WORK TASK:
Pictures stay out of the copy. Transcribe exactly the lines from the line with "Viewport: 800px width, 705px" through the final line of the records.

MATERIAL PROVIDED:
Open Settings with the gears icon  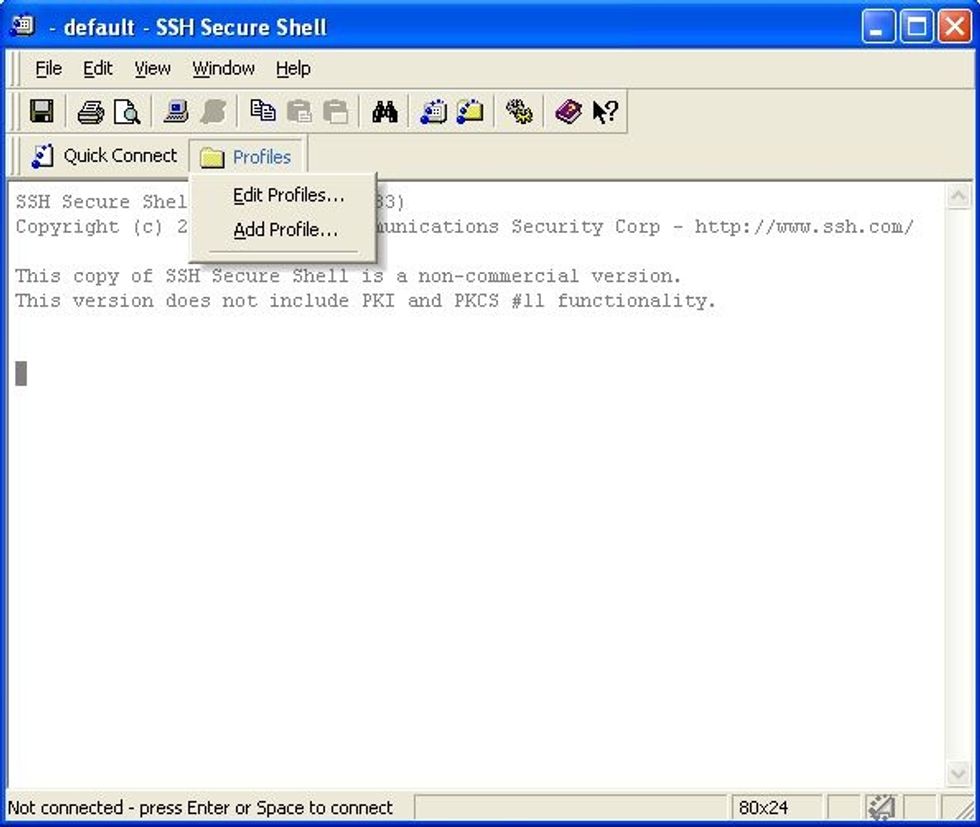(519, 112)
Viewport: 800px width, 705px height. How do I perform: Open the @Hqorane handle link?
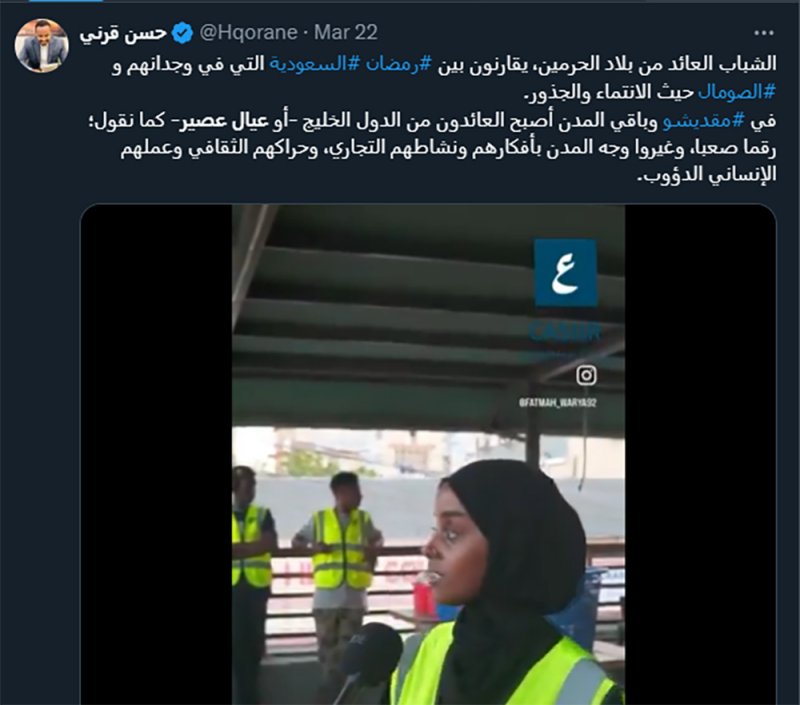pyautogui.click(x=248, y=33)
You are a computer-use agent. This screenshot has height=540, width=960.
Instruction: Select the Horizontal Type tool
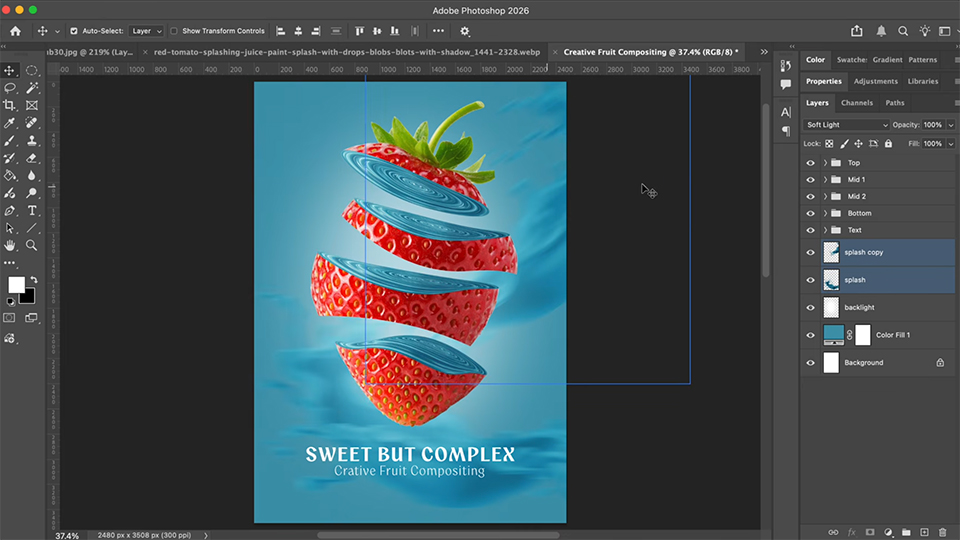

WORKED SOLUTION:
Viewport: 800px width, 705px height. How do I perform: Open the @Hqorane handle link?
pyautogui.click(x=248, y=33)
You are a computer-use agent. This screenshot has height=540, width=960.
Instruction: Select the Horizontal Type tool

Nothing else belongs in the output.